> Information given:
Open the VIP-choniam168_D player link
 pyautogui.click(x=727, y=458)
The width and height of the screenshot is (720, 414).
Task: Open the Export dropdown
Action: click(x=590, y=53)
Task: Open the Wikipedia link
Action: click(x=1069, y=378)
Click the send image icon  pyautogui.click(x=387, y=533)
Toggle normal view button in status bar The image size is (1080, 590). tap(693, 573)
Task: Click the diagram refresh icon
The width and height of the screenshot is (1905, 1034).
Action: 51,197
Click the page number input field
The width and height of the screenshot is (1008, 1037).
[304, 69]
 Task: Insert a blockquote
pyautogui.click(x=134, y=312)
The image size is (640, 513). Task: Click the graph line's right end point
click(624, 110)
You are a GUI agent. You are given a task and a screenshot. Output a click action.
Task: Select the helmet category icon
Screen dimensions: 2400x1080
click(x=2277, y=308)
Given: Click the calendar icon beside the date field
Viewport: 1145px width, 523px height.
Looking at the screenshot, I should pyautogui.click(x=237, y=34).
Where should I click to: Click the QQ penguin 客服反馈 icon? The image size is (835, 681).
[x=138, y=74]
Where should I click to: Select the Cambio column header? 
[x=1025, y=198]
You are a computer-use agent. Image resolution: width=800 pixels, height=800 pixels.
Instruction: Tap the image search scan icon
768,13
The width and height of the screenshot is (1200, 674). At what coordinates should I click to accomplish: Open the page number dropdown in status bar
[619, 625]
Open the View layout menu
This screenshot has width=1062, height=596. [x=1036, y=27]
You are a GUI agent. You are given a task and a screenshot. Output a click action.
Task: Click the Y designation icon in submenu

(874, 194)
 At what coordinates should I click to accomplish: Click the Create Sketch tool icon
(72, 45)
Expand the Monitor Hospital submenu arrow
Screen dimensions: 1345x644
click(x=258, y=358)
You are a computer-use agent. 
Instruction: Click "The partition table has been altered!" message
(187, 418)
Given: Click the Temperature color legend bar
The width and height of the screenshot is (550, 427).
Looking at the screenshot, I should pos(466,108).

> What needs to be done: Copy out, in full, each line above that has the word "agent" in it.

> Response area:
You are a GUI agent. You are given a task and a screenshot. Output a click action.
You are a computer-use agent. Image resolution: width=800 pixels, height=800 pixels.
You are a GUI agent. You are given a task and a screenshot. Output a click action.
You are a computer-use agent. 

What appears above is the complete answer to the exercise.